Why should she trust you now, fool? asked the sardonic part of his mind, the part that hadn’t let up on him since he’d crawled off that deadly mountain in Peru.
But I never meant to hurt her.
Bloody wonderful. Bet that just comforted her no end when her parents died. Bet it helped her all to hell at the abortion clinic too.
He stumbled and nearly went full-length on the cold stone.
“Gabe?” she asked, hearing the scrambling sound behind her.
“I’m fine,” he said curtly.
With a savage inner curse, he controlled his thoughts and his body, focusing his attention on the demands of Lost River Cave’s uneven surface rather than on the pitiless, unreachable past.
“Ceiling’s coming down,” she said.
“Fan-fucking-tastic,” he said under his breath.
“What?”
“Oh frabjous day!” he amended quickly.
“Callooh!
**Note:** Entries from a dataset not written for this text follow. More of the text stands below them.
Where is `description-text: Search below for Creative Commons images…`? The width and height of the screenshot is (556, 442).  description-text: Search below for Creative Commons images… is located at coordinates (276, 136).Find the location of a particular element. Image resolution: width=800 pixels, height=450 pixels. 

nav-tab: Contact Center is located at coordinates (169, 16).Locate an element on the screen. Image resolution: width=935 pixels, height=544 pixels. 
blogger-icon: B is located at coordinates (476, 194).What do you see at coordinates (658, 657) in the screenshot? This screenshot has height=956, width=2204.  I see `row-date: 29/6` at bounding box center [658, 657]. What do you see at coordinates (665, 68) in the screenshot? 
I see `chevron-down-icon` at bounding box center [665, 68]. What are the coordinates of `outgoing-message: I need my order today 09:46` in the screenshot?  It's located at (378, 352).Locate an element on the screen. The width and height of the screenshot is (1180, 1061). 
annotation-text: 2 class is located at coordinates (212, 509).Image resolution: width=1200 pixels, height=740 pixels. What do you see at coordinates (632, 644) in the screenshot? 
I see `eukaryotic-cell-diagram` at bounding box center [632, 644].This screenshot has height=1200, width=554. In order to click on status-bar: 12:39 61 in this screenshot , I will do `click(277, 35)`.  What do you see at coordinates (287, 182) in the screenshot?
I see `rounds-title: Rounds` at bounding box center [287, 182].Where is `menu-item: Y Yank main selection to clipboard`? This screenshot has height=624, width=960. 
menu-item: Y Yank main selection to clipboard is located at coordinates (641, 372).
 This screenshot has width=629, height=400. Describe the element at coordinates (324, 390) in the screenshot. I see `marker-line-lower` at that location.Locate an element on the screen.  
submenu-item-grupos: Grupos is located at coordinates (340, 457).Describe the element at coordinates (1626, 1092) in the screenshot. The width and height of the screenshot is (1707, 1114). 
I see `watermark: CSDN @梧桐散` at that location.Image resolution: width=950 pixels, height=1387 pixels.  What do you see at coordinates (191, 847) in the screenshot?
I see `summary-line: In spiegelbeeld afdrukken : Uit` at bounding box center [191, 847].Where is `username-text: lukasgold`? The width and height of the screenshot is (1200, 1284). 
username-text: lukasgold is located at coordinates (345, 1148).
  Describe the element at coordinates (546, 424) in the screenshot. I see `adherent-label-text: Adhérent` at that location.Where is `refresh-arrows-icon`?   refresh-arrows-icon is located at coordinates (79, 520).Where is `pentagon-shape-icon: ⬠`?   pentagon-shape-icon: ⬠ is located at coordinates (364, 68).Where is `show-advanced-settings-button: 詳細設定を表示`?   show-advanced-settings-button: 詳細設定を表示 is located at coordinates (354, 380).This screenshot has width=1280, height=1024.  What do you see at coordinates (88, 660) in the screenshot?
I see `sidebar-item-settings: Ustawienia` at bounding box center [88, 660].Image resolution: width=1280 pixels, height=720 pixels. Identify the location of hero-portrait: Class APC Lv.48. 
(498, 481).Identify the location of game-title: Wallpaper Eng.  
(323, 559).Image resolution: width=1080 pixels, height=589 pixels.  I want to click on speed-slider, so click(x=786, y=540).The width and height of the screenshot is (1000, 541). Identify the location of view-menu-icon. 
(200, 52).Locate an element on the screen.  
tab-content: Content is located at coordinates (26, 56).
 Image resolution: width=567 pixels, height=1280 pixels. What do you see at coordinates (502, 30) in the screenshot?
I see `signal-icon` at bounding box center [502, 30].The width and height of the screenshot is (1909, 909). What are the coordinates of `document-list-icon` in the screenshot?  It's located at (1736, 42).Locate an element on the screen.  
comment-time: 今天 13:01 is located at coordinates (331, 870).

Callay!” she retorted, smiling.
He laughed. “You remember ‘Jabberwocky.’ “
“I read it at least twice a week,” she said, ducking around a stalactite that had left more than one gouge on her helmet.
“Anyone ever tell you that you have unusual taste in reading material?”
She caught herself just before she said Through the Looking Glass was one of Kati’s favorites. “It’s a break from chemistry monographs.”
Gabe’s answer was a grunt because he was duckwalking again, grateful for every one of the viciously painful exercises the physical therapist had given him after the mountain had nearly killed him. Now, despite the strain of the awkward movements forced on him by the cave, his left side wasn’t much worse off than his right.
It was small comfort, but better than no comfort at all.
The farther he went into the cave, the more he understood why Joy didn’t use a backpack. Every time he tried to shift position to take the strain off his quads, the backpack snagged on the ceiling.